The rating this time — on what’s now called the Supplemental Draft Environmental Impact Statement — was “Environmental Concerns,” the second-highest category out of four. But the EPA also characterized the statement as containing “Insufficient Information.”

“We appreciate the extensive improvements to the project and the clarity and completeness of the environmental review,” the EPA said in a letter to the DNR and its co-lead agencies, the U.S. Forest Service and U.S. Army Corps of Engineers.

However, “there remain a number of areas where potential environmental impacts should be more effectively addressed, and where the project description and evaluation … should be improved,” the letter said.

What it means, said Niskanen, is that “the EPA is not finding serious deficiencies in the SDEIS, and that the proposed project does not need substantial changes.”

PolyMet is proposing what would be Minnesota’s first copper-nickel mine. It involves a mine near Babbitt and processing plant near Hoyt Lakes in northeastern Minnesota.

The company and business groups are touting the prospect of up to 360 permanent jobs and more than 600 related jobs, along with temporary construction jobs. They say the state’s environmental regulations are strong enough to safeguard water and other natural resources.

Opponents are concerned about potential sulfuric acid pollution. They worry the company is overestimating how much polluted seepage it will be able to contain.
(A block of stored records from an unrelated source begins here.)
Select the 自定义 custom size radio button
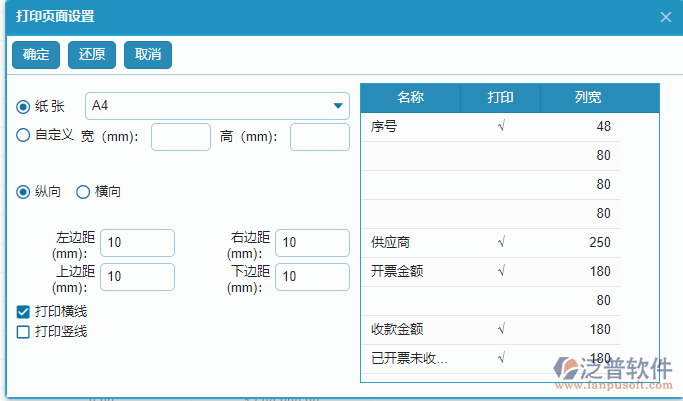This screenshot has width=683, height=401. (23, 135)
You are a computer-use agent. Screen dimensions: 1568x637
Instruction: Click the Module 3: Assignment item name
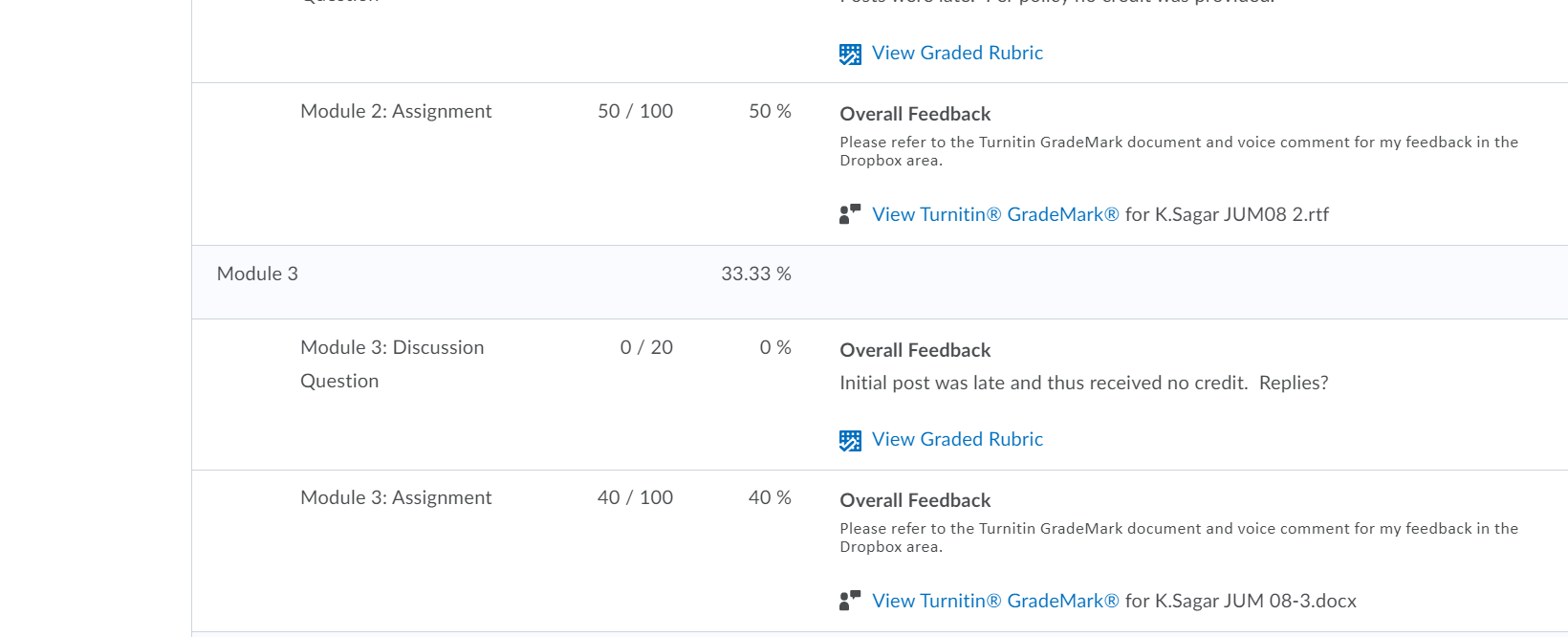pyautogui.click(x=396, y=497)
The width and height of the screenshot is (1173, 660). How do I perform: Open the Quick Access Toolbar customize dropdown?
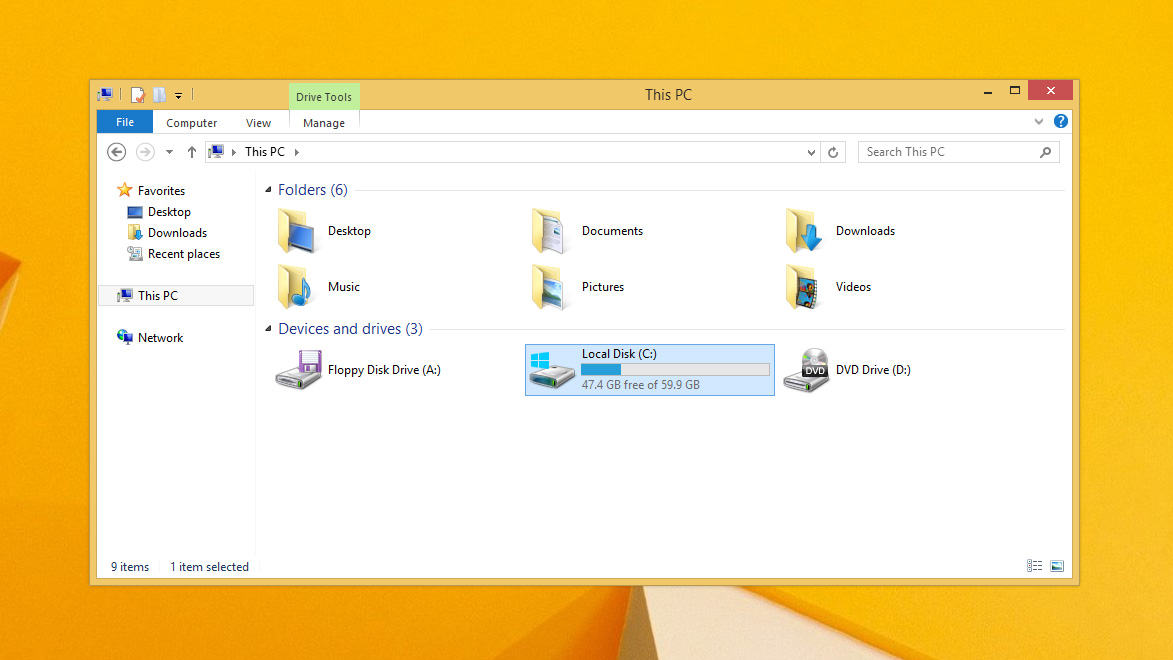point(179,95)
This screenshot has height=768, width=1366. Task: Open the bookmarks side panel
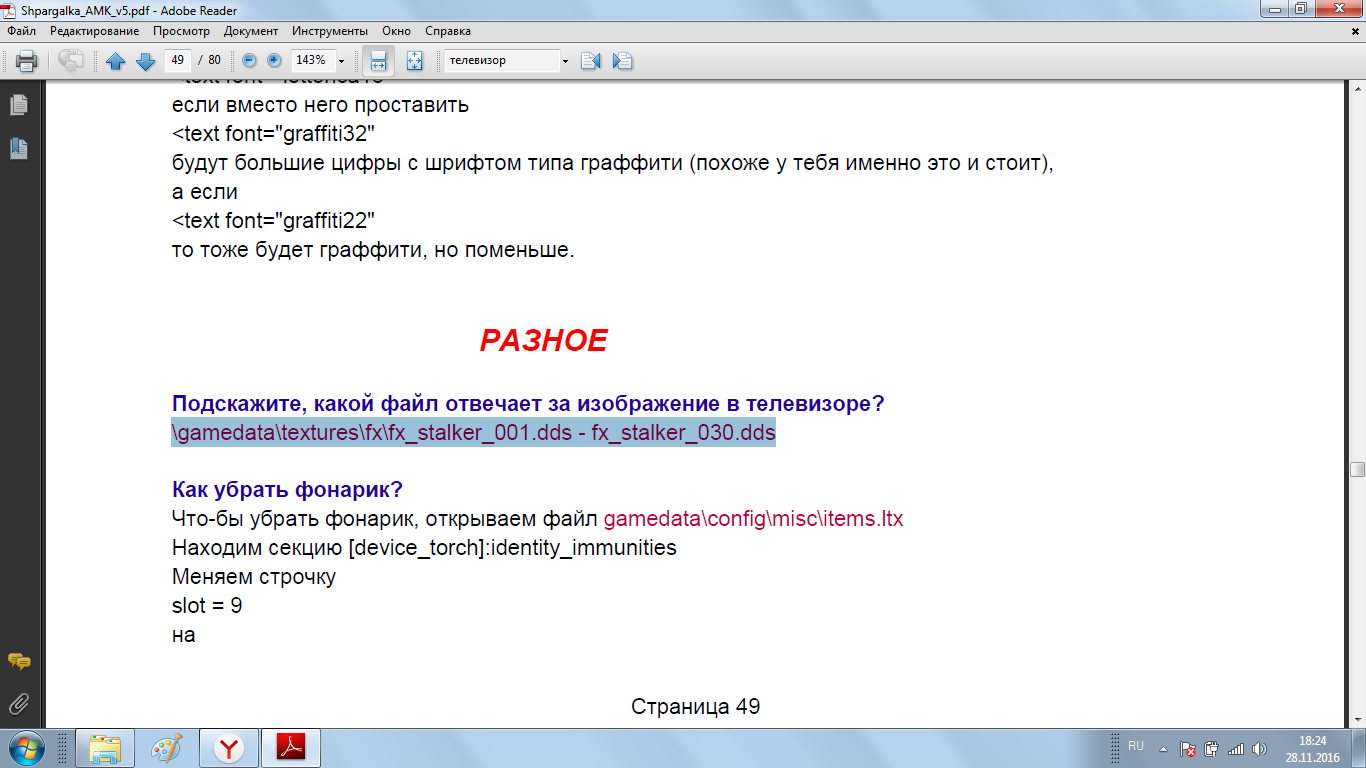[x=19, y=149]
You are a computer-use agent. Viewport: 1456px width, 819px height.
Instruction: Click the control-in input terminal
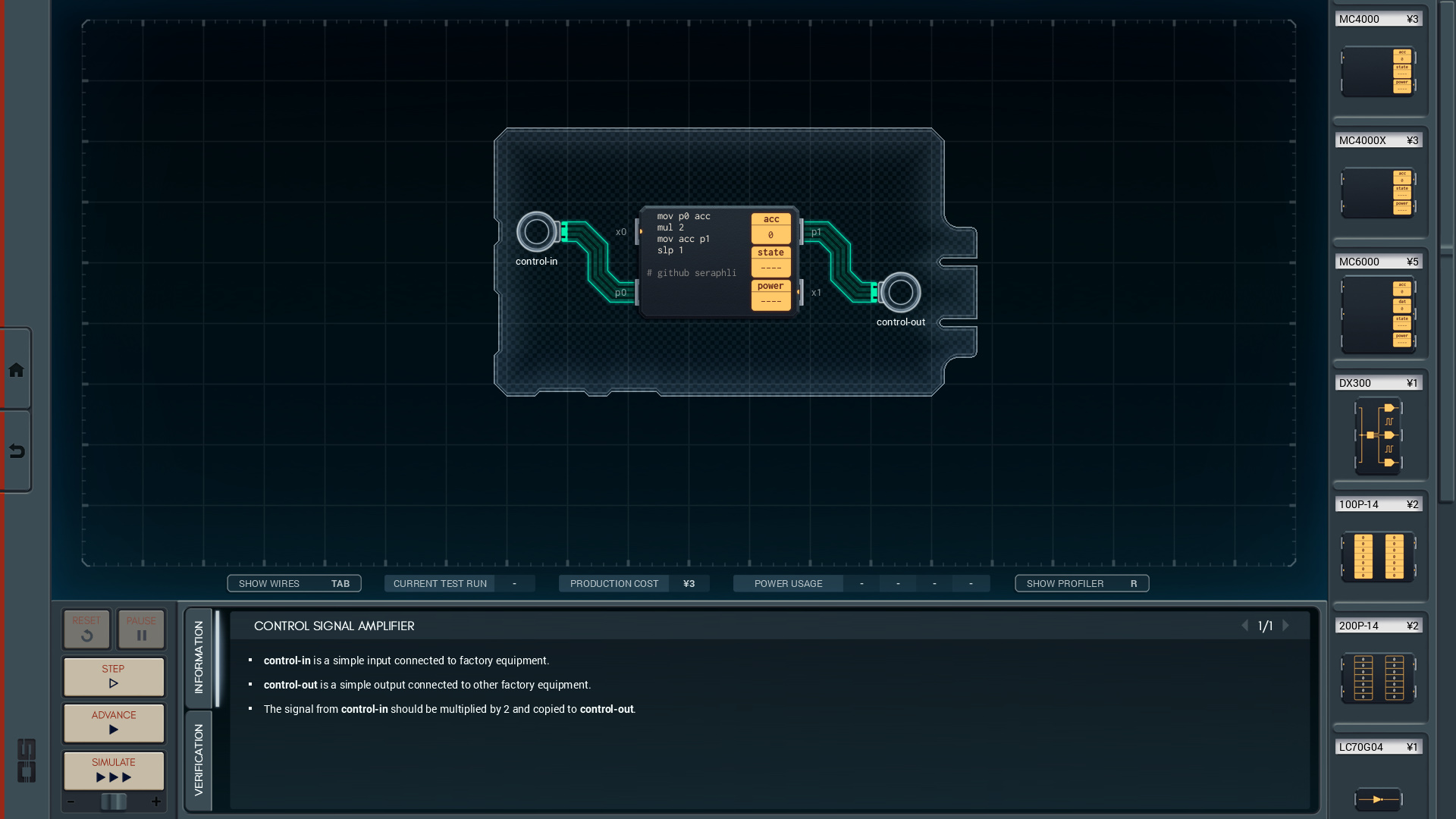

By the time the public comment period for the Supplemental Draft Environmental Impact Statement ended Thursday, more than 49,000 comments had been received, Niskanen said.

It will take several months to digest those, he said. The next step is to publish a final Environmental Impact Statement, which will include another public comment period.

That document will form the basis for the following phase, which is permit approval.

“Everything that we’ve been doing up to this point is the research to make sure that the project meets key environmental laws and that the project can be done in an environmentally safe way,” Niskanen said. “That next part is the actual permit that is the contract that puts all that in paper.”

Mining Truth, a coalition of environmental groups, issued a statement Thursday saying PolyMet has gone from an F grade to “incomplete.” Getting an “insufficient information” rating after four years of remedial work is “shocking,” the group said.

The group said it shares concerns raised by the EPA related to treatment of polluted water, capture of discharge, wetland protection and financial assurance for long-term water treatment. [emphasis added]

Only in the world of Candide’s Dr. Pangloss did the SEIS get a passing grade.

And notice that Niskanen seems to think it is the DNR that got the passing grade. This bunch is falling all over itself to issue a permit.

I think they are, in Dusty’s words, Wishin’ and hopin’ and thinkin’ and prayin’.